Holocene lithostratigraphy and its implementation in the geoarchaeological research of the Athenian Basin, Greece
2016, Pavlopoulos, Kosmas, Fouache, Eric, Vandarakis, D., Vouvalidis, K.
The Athenian Basin is a very interesting area from an archaeological point of view, since it is inhabited from Neolithic time. The human impact on the landscape is shown by the ancient constructions such as the Long Walls and the canalization of the rivers in the area of the Athenian Basin and Piraeus. The aim of the study is to detect the paleogeographical evolution of this area. In order to manipulate all the available information obtained from literature review (topographic maps, geological maps, ancient maps and references) and the stratigraphic data from 227 boreholes from the Athenian Basin, a GIS database was established. After the interpretation of the stratigraphy from the boreholes, six lithostratigraphic units were defined. Maps and 3D models were designed to represent the succession of the lithostratigraphy of each period. Paleogeographic maps were created in order to represent the landscape for each lithostratigraphic unit of the Athenian basin, and extract results for the temporal and spatial changes of the paleo-landscape and the involvement of the human impact on the depositional process in the Athenian Basin during Holocene. © 2014, Springer-Verlag Berlin Heidelberg.

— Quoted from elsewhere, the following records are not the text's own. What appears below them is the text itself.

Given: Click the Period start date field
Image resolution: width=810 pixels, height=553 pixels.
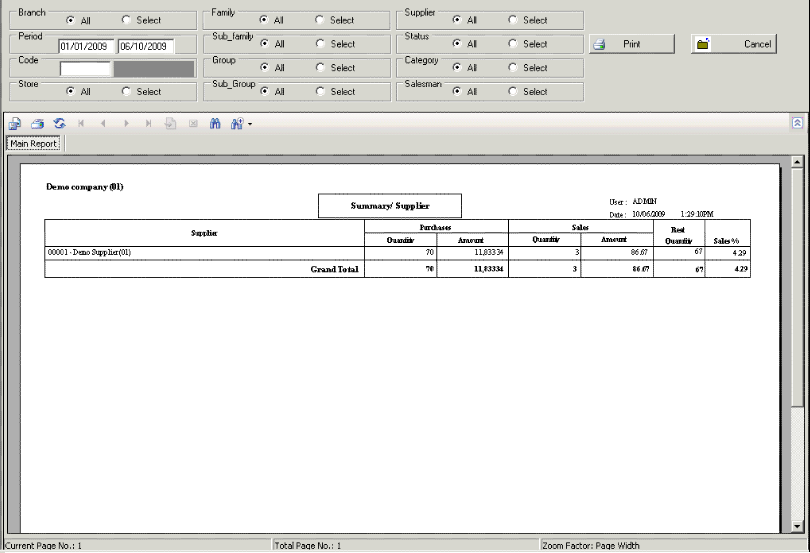Looking at the screenshot, I should [87, 46].
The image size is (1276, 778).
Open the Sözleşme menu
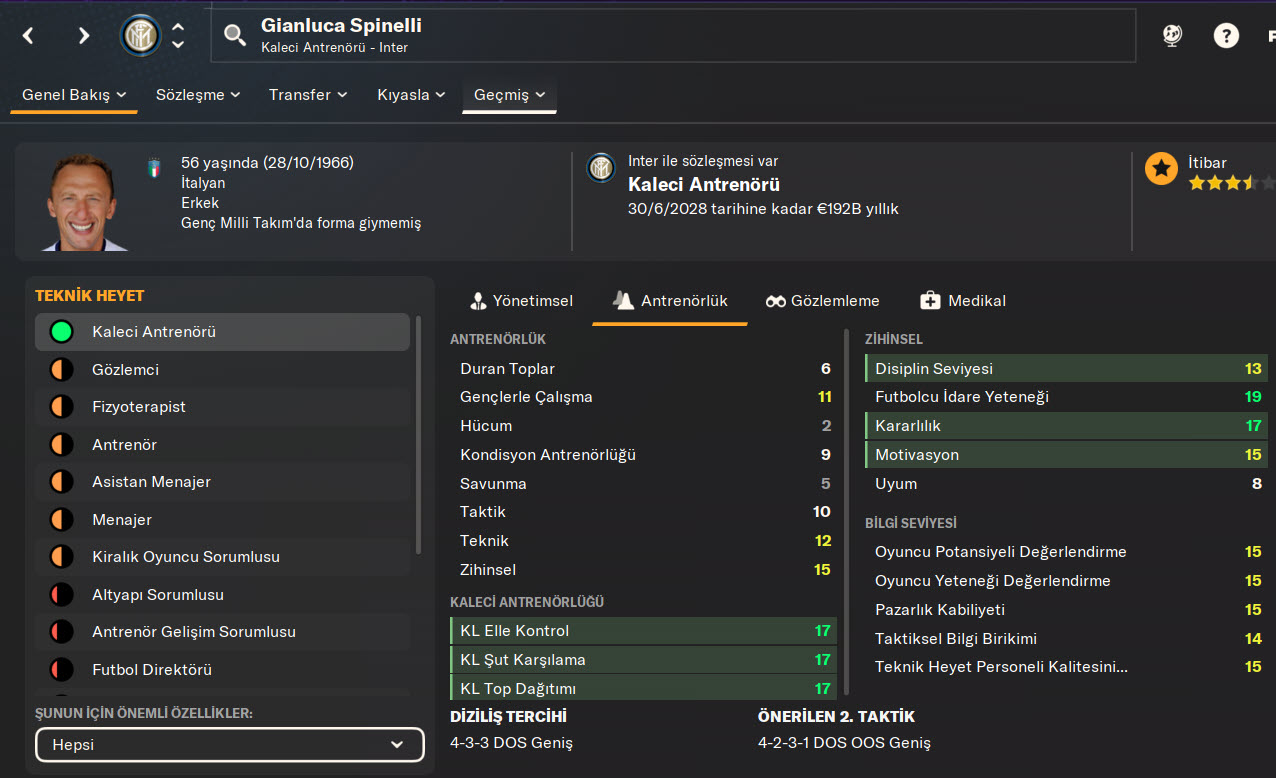tap(198, 95)
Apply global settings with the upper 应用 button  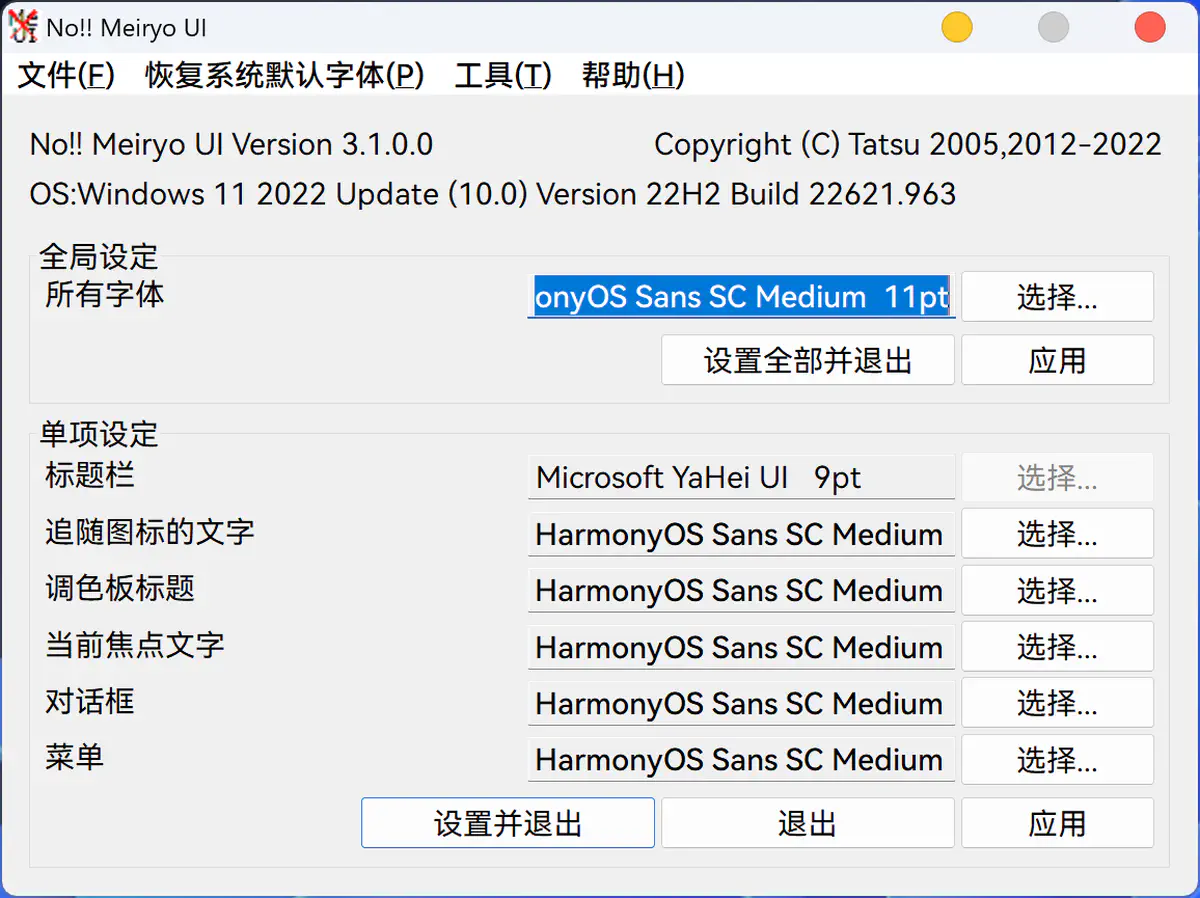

Palaeoenvironmental evolution and sea-level changes in the coastal area of NE Lemnos Island (Greece) during the Holocene
2013, Pavlopoulos, Kosmas, Fouache, Eric, Sidiropoulou, M., Triantaphyllou, M., Vouvalidis, K., Syrides, G., Gonnet, A., Greco, E.
The study area is located on the northeastern coast of Lemnos Island (North Aegean Sea, 40°2'30N, 25°00'00E). It covers the archaeological settlement of Hephestia located in the Purnia Gulf and the coastal area of Alyki Lagoon. Reconstruction of the palaeogeography used palaeoenvironment data delivered from foraminifera and sea-level changes, providing archeological data about the presence of a potential harbour in the area.Geomorphological mapping as well as sedimentological and micropalaeontological studies of the Holocene coastal deposits were conducted. Four boreholes were drilled from the Alyki Lagoon, reaching 2.5m to 11m at the deepest and two from Hephestia area, reaching a depth of 6m. Twenty-four samples were dated using the AMS radiocarbon method, providing a chronology of the sedimentary units.The calculated age from the boreholes provides dates from 7050calBP to 990calBP There was a constant sea-level rise during the last 7000calBP in the study area. Results from the model of Lambeck sea level curve and sea level index point from Hephestia and Alyki show a vertical difference of 0.5-1.5m below sea level. The foraminiferal fauna analysis shows the development of shallow marine conditions with fresh water influx during 7000-4000calBP and a temporary lagoon environment with fluctuations to shallow bay environment from 4000 to 990calBP. © 2012 Elsevier Ltd and INQUA.